2. La fuga degli dèi nell’Egitto, come osserva Luciano (Dei Sacrifici 14) fu inventata per spiegare il culto tributato dagli Egiziani a divinità in forma animalesca: Zeus-Ammone come ariete, Ermete-Toth come ibis o gru, Era-Iside come vacca, Artemide-Pasht come gatto e così via; ma può darsi che si riferisca, storicamente, a un esodo di sacerdoti e sacerdotesse fuggiti dall’arcipelago dell’Egeo in seguito a una eruzione vulcanica che poco prima del duemila avanti Cristo inghiottì metà della grande isola di Tera. I gatti non erano ancora domestici nella Grecia classica. Un’altra fonte di questa leggenda pare fosse il poema babilonese della creazione, l’Enuma Elish, secondo il quale, nella più antica versione riferita da Damasceno, la dea Tiamat, il suo consorte Apsu e il loro figliolo Mummi (« confusione ») scatenarono Kingu e un’orda di altri mostri contro la nuova triade divinai Ea, Anu e Bel. Ne seguì una fuga terrorizzata; ma infine Bel radunò i suoi fratelli, prese il comando e sconfisse le forze dì Tiamat, spaccandole il cranio con una clava e tagliandola in due « come una sogliola ».
3. II mito di Zeus, Delfine e la pelle d’orso ricorda l’umìliazione di Zeus a opera della Grande Dea, venerata come orsa e il cui maggiore centro oracolare si trovava a Delfi; l’episodio storico che può aver dato origine alla storia ci è ignoto, ma pare che i Cadmei della Beozia si preoccupassero molto per conservare il culto di Zeus. I « frutti effimeri » di Tifone, donatigli dalle tre Moire, erano evidentemente le solite mele della morte. Nella versione proto-ittita del mito, il serpente Illyunka sconfigge il dio dell’uragano e gli strappa gli occhi e il cuore, che il dio riesce poi a ricuperare con uno stratagemma. Il concilio degli dèi incarica allora Inara di fare vendetta. Illyunka, invitato a banchetto da Inara, si abbuffa di cibo e la dea lo lega con una corda e lo affida al dio dell’uragano che lo uccide.

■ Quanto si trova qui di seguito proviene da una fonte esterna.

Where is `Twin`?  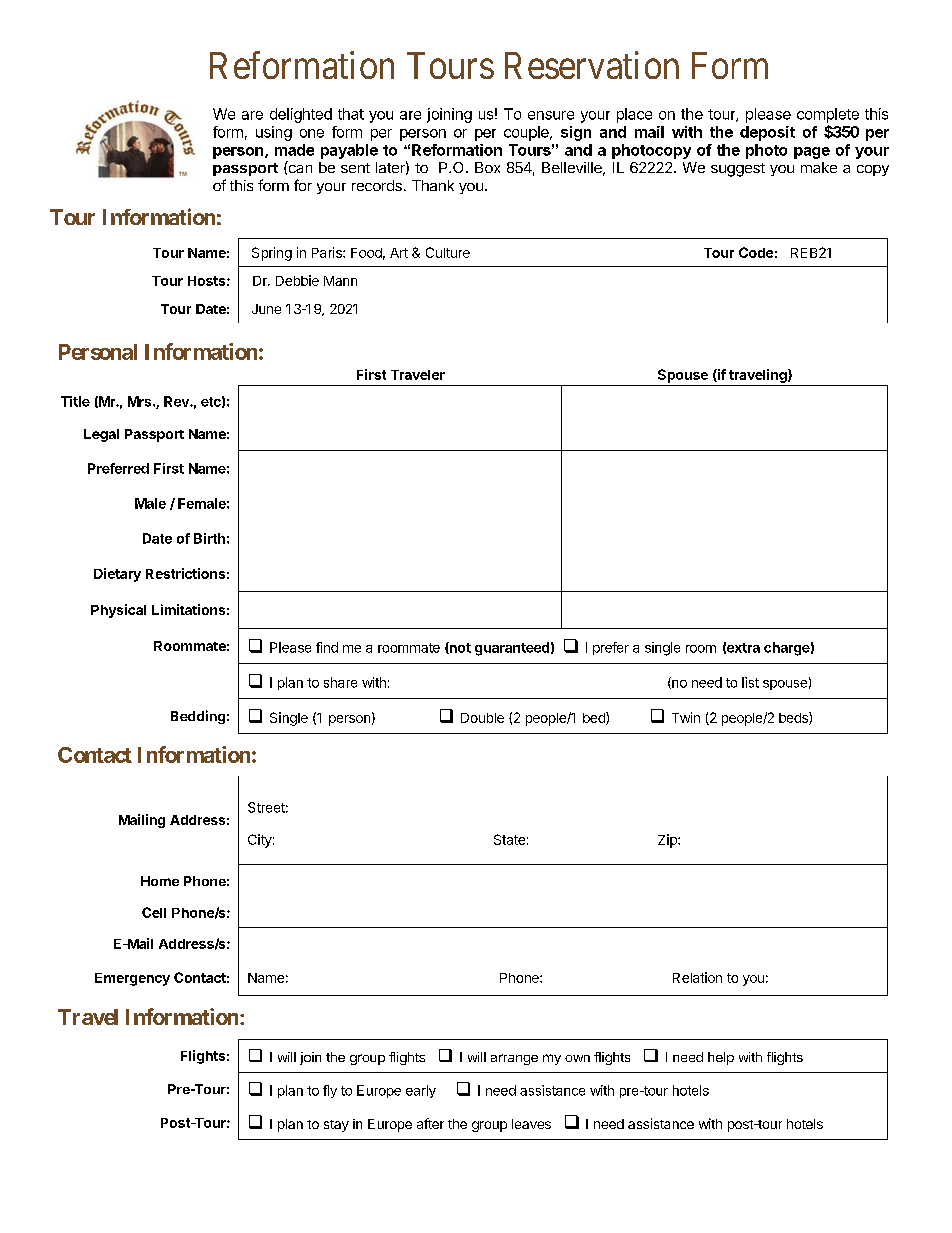
Twin is located at coordinates (686, 717).
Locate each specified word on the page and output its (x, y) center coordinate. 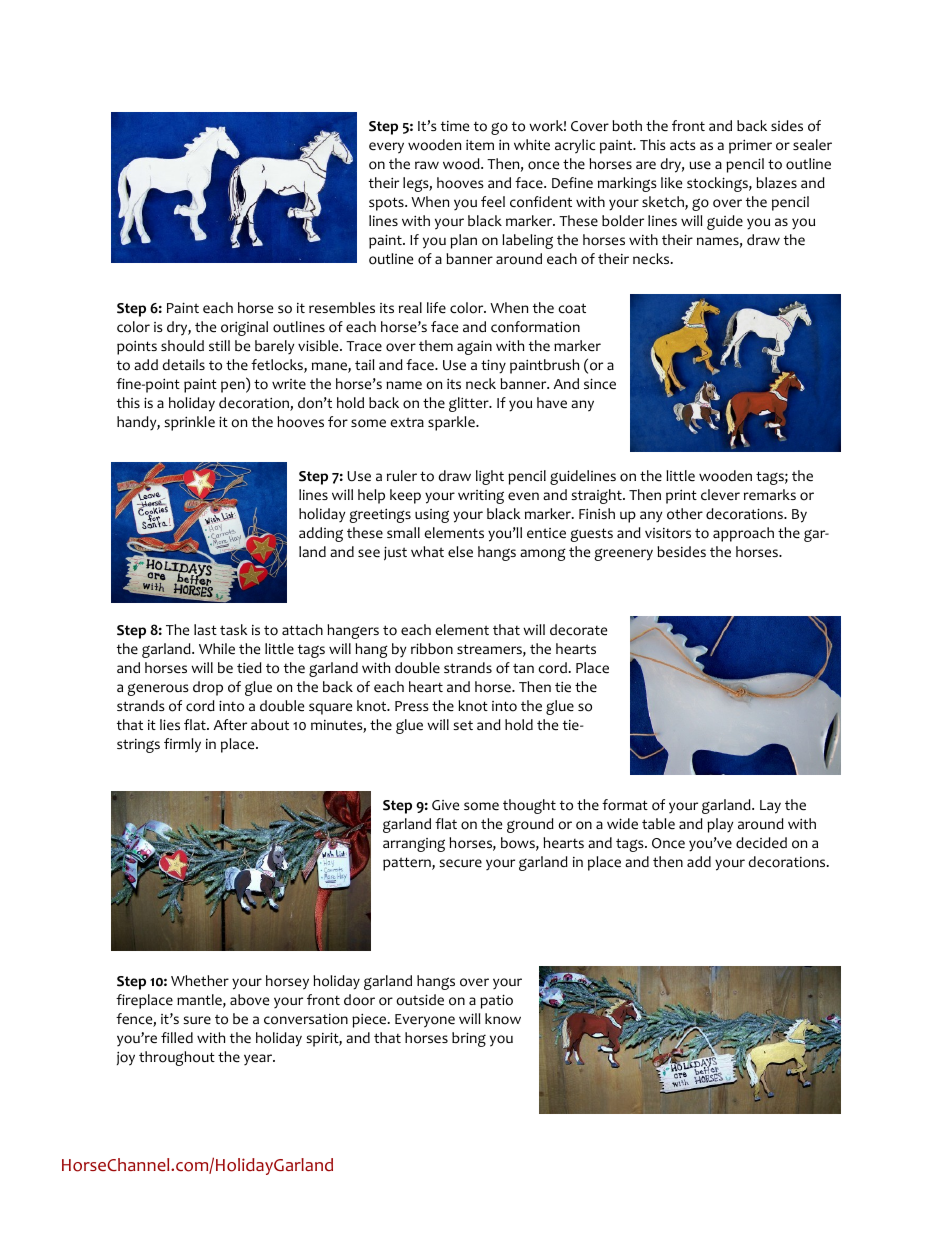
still (219, 345)
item (480, 144)
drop (208, 688)
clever (720, 495)
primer (750, 146)
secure (460, 863)
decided (761, 843)
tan (523, 668)
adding (321, 534)
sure (197, 1020)
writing (481, 497)
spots (387, 204)
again (474, 347)
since (600, 384)
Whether (200, 981)
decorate (578, 630)
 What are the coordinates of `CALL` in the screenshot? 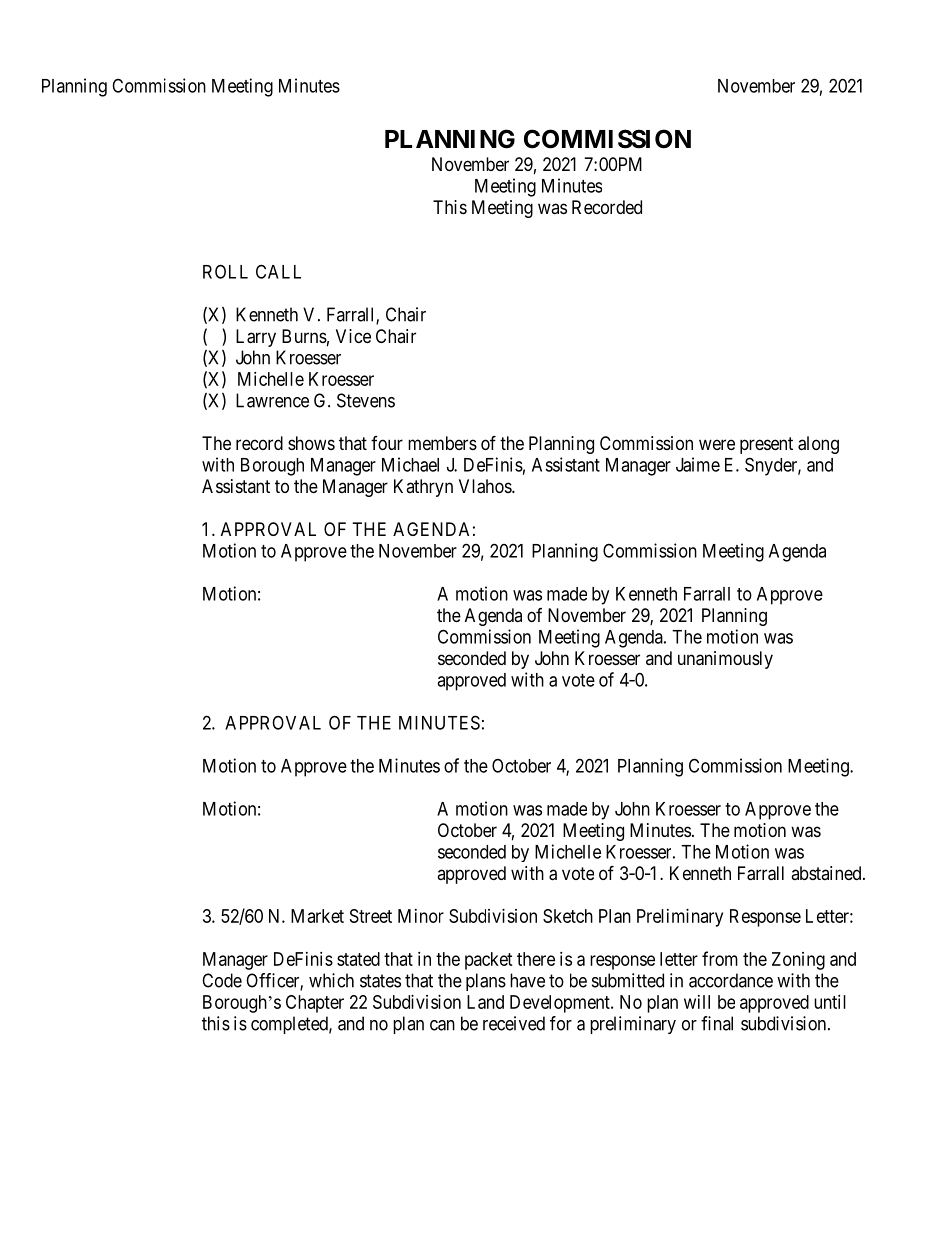 It's located at (278, 271).
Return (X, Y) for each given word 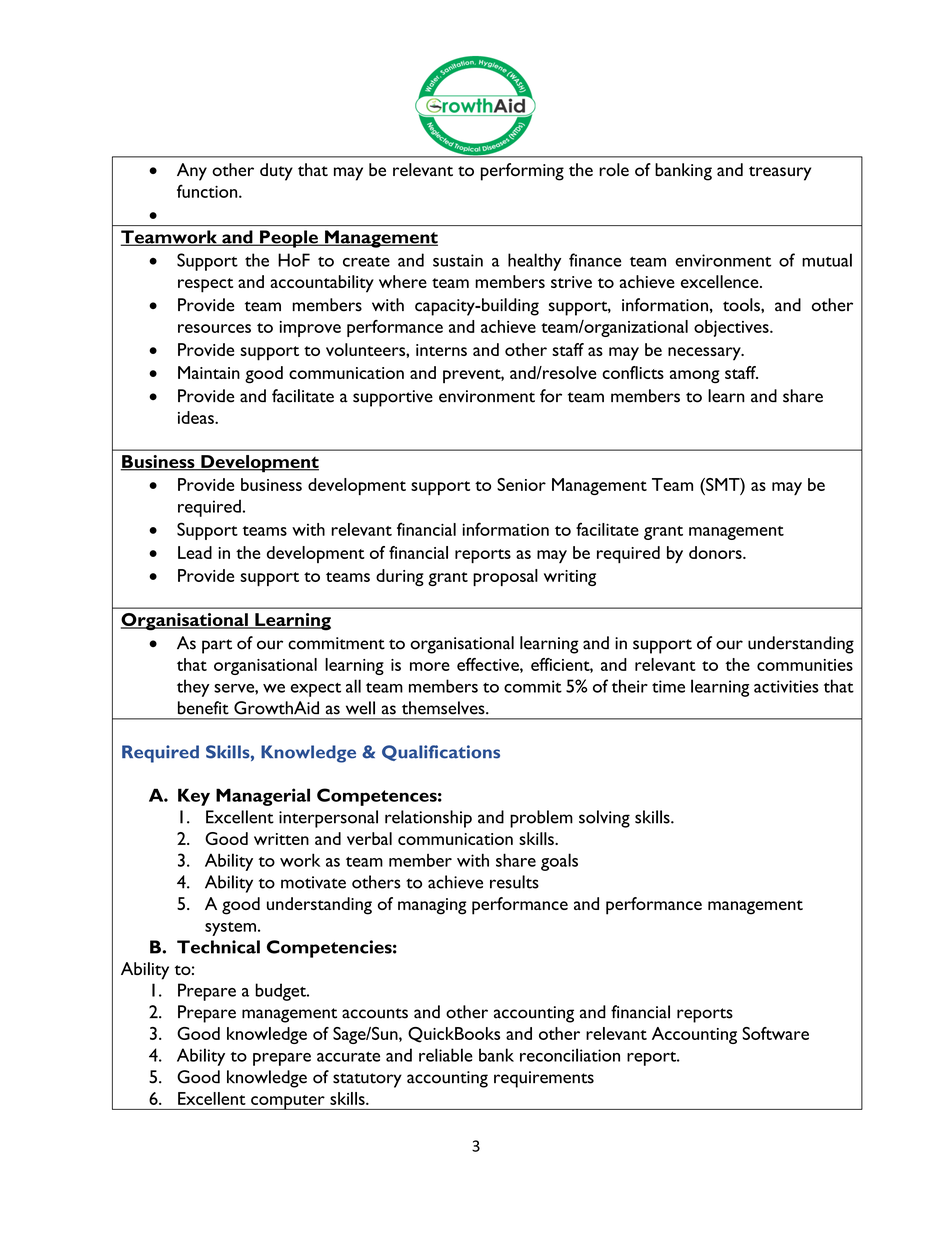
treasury (780, 173)
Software (775, 1033)
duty (276, 172)
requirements (544, 1079)
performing (522, 172)
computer (288, 1102)
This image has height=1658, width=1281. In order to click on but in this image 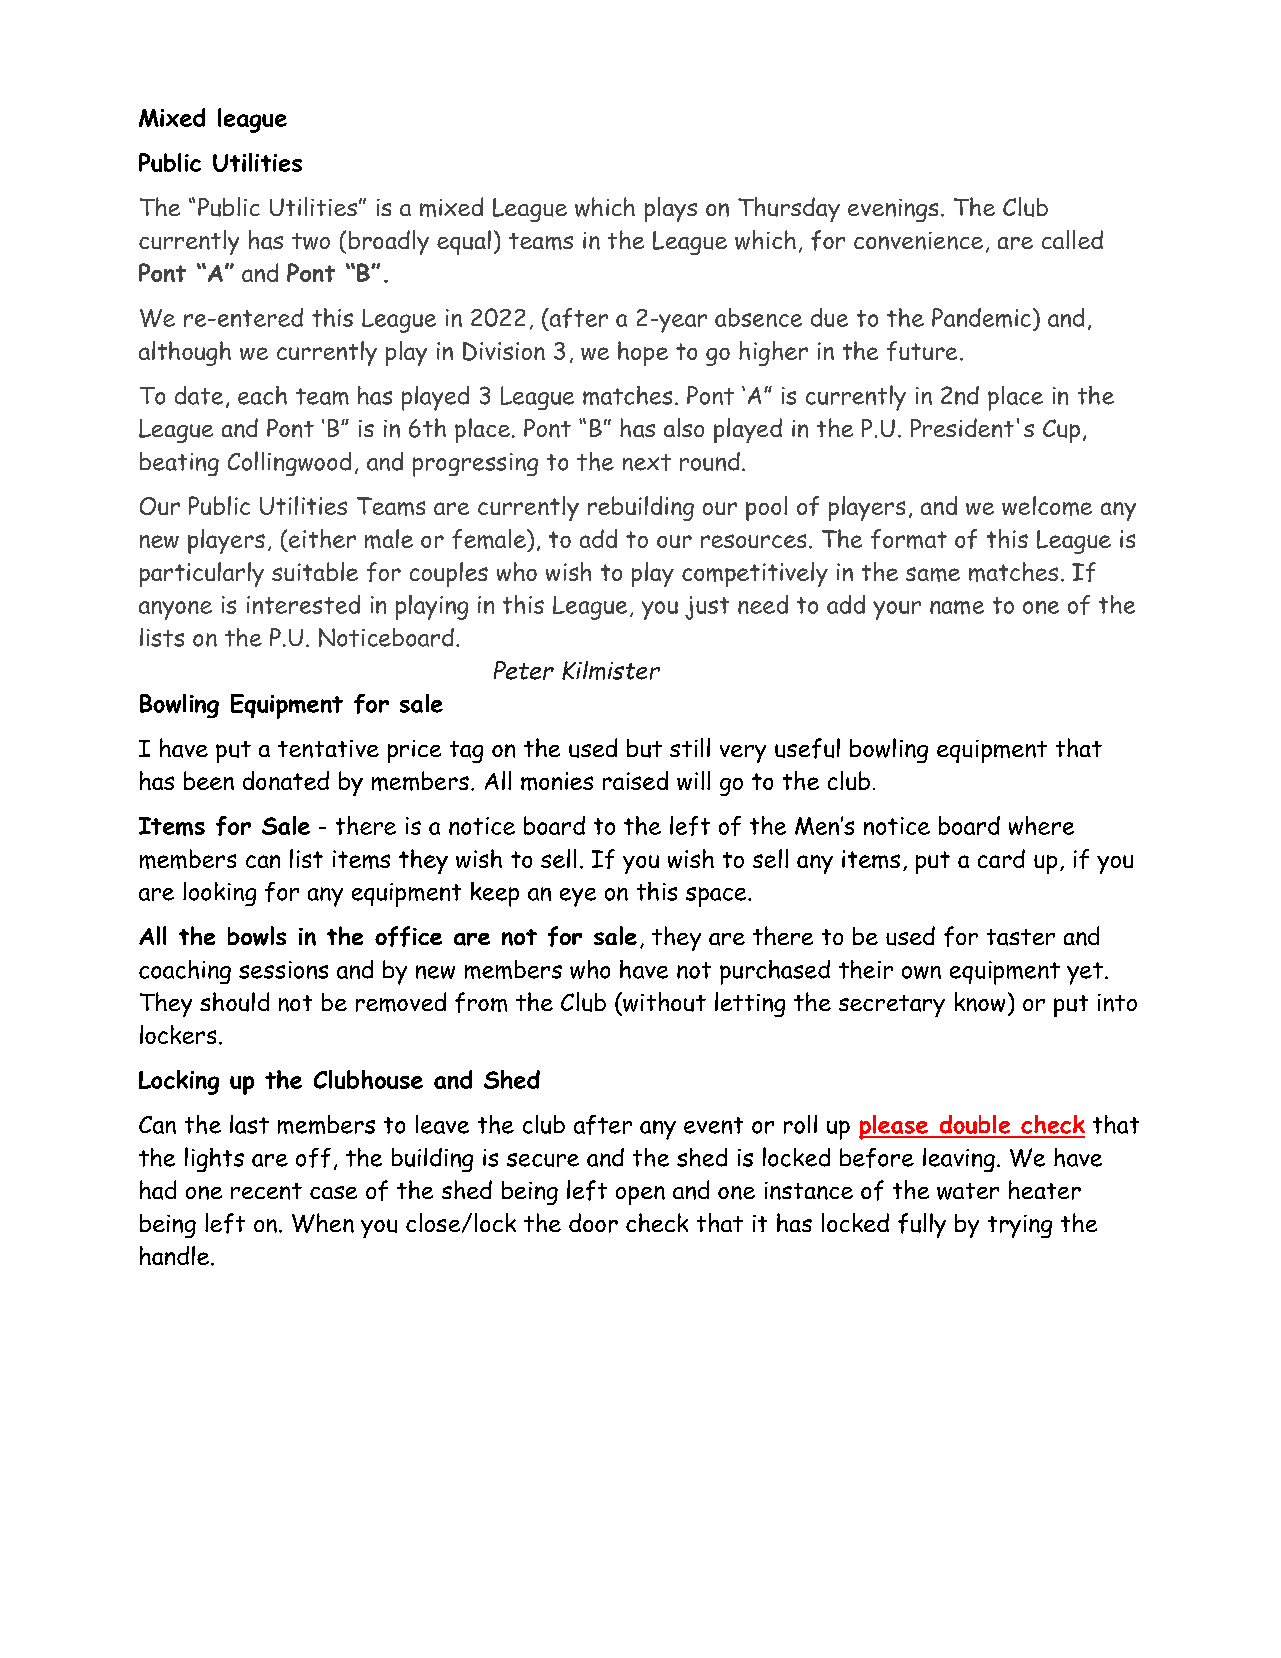, I will do `click(644, 748)`.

4. II monte Casio (ora Gebel-el-Akra) è il monte Hazzi che figura nella leggenda ittita di Ullikummi, il gigante di pietra che crebbe smisuratamente ed ebbe da suo padre Kumarbi l’ordine di distruggere i settanta dèi del Cielo. Il dio dell’Uragano, il dio del Sole, la dea della Bellezza ed i loro compagni non poterono avere la meglio su Ullikummi, finché Ea, dio della Saggezza, usando il coltello col quale in origine la Terra era stata separata dal Cielo, tagliò la testa del mostro e la scaraventò in mare. Alcuni elementi di questo mito si ritrovano nella storia di Tifone, e anche in quella degli Aloidi, che crebbero pure smisuratamente e accatastarono le montagne per dare la scalata al cielo. È probabile che i Cadmei portassero queste leggende dall’Asia Minore in Grecia.